Background: Non-face-to-face interventions offer promise, with cognitive training showing potential but inconsistent efficacy in problem gambling.
Methods: We conducted a non-face-to-face, parallel, randomized, controlled, single-blinded trial to evaluate training programs in adults with problem gambling (CPGI ≥5). Participants were randomized 1:1 to a web-based cognitive training program targeting inhibition unrelated to addiction cues or a control program on visuo-spatial functioning. Both programs benefited from weekly phone calls to support engagement and transferability to daily life. A mixed community and out-patient sample was recruited at the national-level. The primary outcome was change in CPGI at week 6. Secondary outcomes were change in impulsivity, gambling behavior and quality of life at 6 and 14 weeks.
Results: 187 participants were screened, with 185 randomized: 93 to intervention and 92 to control. No significant differences were found between groups for any outcome. Mean PGSI change at 6 weeks was -2.75, 95% CI [-12.95; 7.44] in the experimental arm versus -2.44, 95% CI [-13.52; 8.64] in controls, p = 0.76. 34% of participants were classed as no longer problem gamblers at week 14. Intervention acceptability was moderate, with 21 participants (22.58%) in the experimental group, and 32 (34.78%) controls never accessing the platform (p = 0.07).

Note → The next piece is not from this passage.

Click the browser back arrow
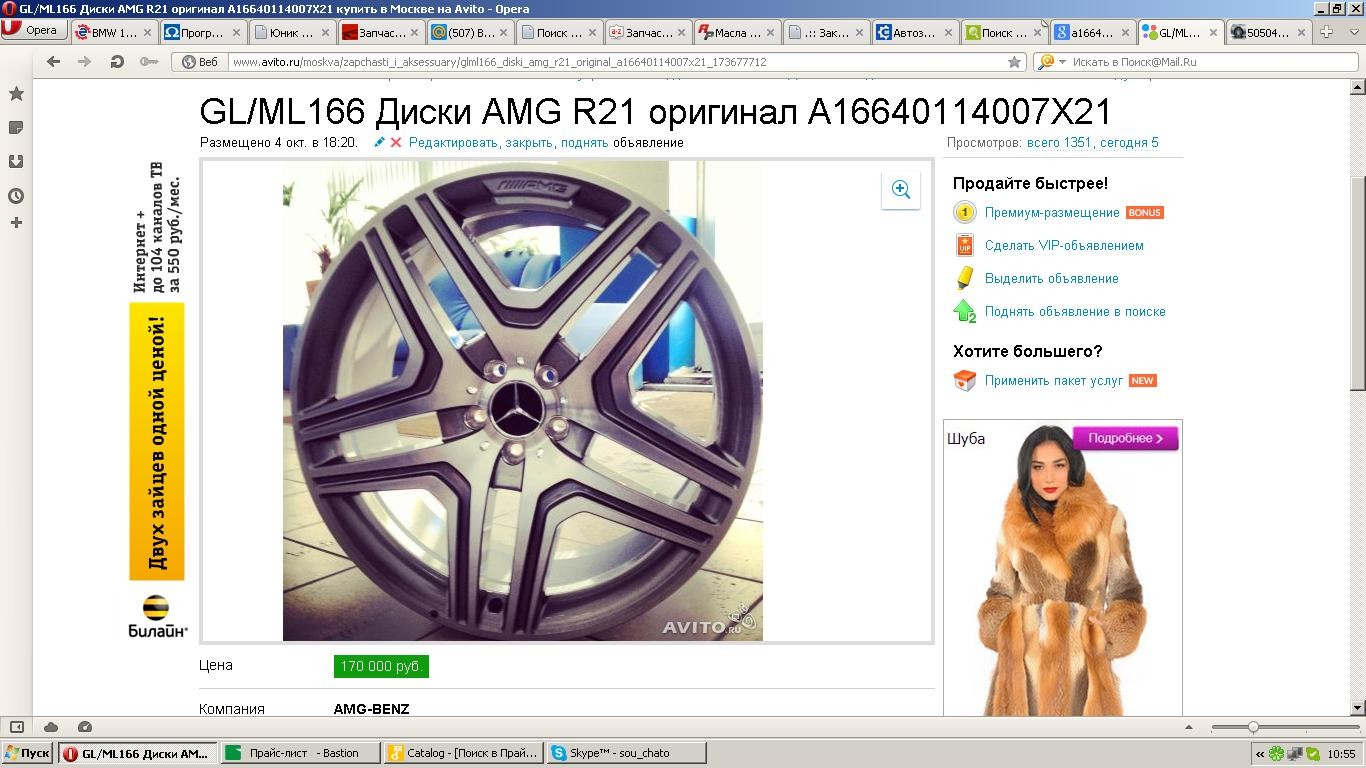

Conclusions: Further research is needed to optimize cognitive interventions in problem gambling, to improve engagement and to demonstrate their added value beyond minimal intervention. For a number of problem gamblers, minimal telephone interventions appeared to be sufficient to reduce gambling. Objective account-based gambling data will provide valuable insights into long-term and objective effects.